Stepwise (SW) regression method
Several feature selection algorithms are available. Each algorithm has its own strength and weakness. Stepwise method is a combination of the forward and backward selection techniques to select the statistically meaningful descriptors by an automatic procedure. Stepwise regression is based on two different strategies, forward selection (FS) and backward elimination (BE). Forward selection begins with no variable presented in the model and testing the addition of each variable improving the model fitness and backward elimination with all variables and testing the removing of candidate variables which can improve the model by being deleted (
19). Here in our study we utilized IBM SPSS Statistics V.22 for SW process.

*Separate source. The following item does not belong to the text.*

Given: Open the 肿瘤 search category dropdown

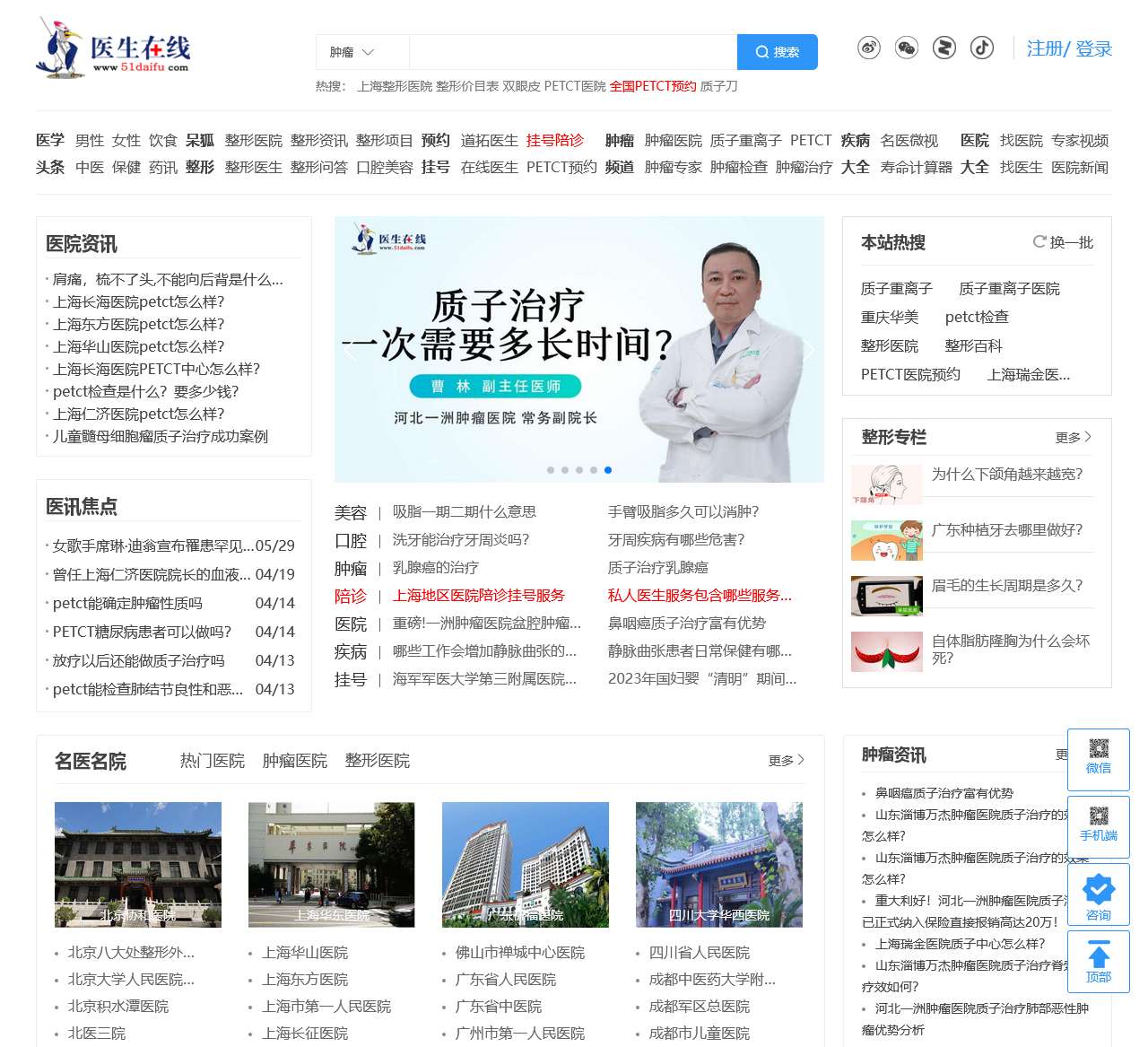Looking at the screenshot, I should coord(361,52).
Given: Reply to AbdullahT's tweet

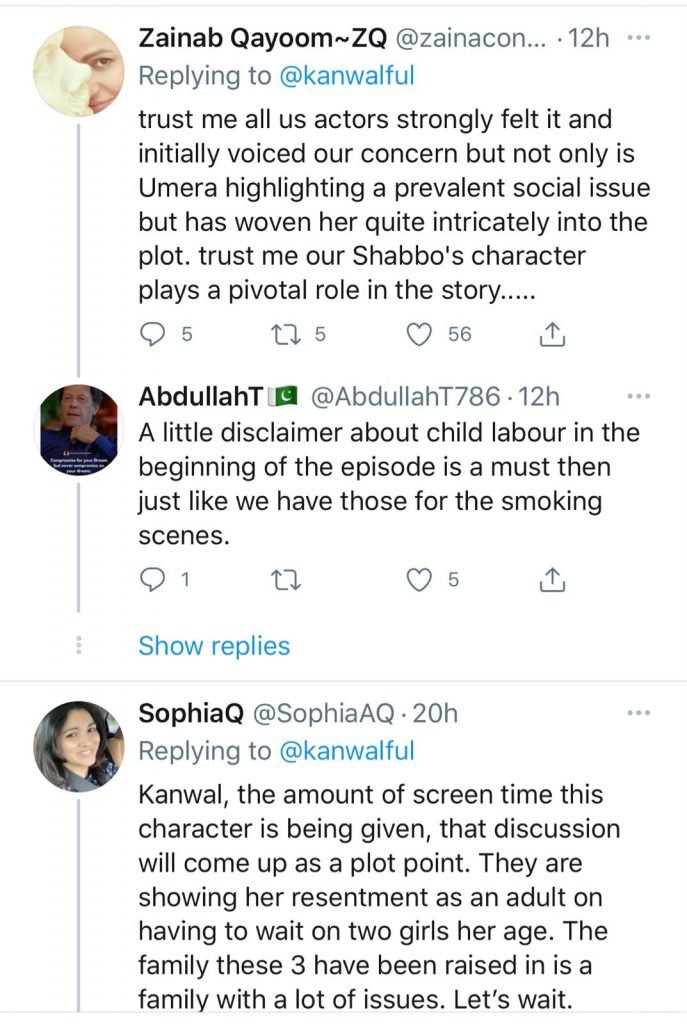Looking at the screenshot, I should point(152,579).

Multiple Linear Regressions
Multiple linear regression (MLR) is the most common form of linear regression analysis. As a predictive analysis, the multiple linear regressions are used to explain the relationship between one continuous dependent variable from two or more independent variables. In other words, a linear relationship is assumed between the dependent variable and the independent variables. The independent variables can be continuous or categorical (
20).
In this research, the available data set was a matrix with size of 24×379 where are total number of training group and variables, respectively. At the end of this stage, the best set of the calculated descriptors was selected by using SW. The SPSS software was employed for the SW-MLR analysis.
Docking procedure
Docking study was performed using the Autodock Vina (
21) in which the HIV integrase protein was selected from the Protein Data Bank (PDB code: 3OYA). The protein and ligands were prepared in Autodock tools 1.5.6 from MGL Tools package (
22). First of all, the co-crystalized ligand and all water molecules were removed from protein crystal. Polar hydrogens were added, non-polar hydrogens were merged, and finally Kallman charge and atom type parameters were added to the protein. A grid box with 20×20×20 dimensions was set to cover active site. All molecules of data set were docked in the active site and the bioactive conformations were generated using Autodock Vina. All ligand-receptor interactions including π-π stacking, π cationic and hydrophobic interactions were detected on the basis of docking results. MOE (Molecular Operating environment) program was used for visualization and analysis of docking results.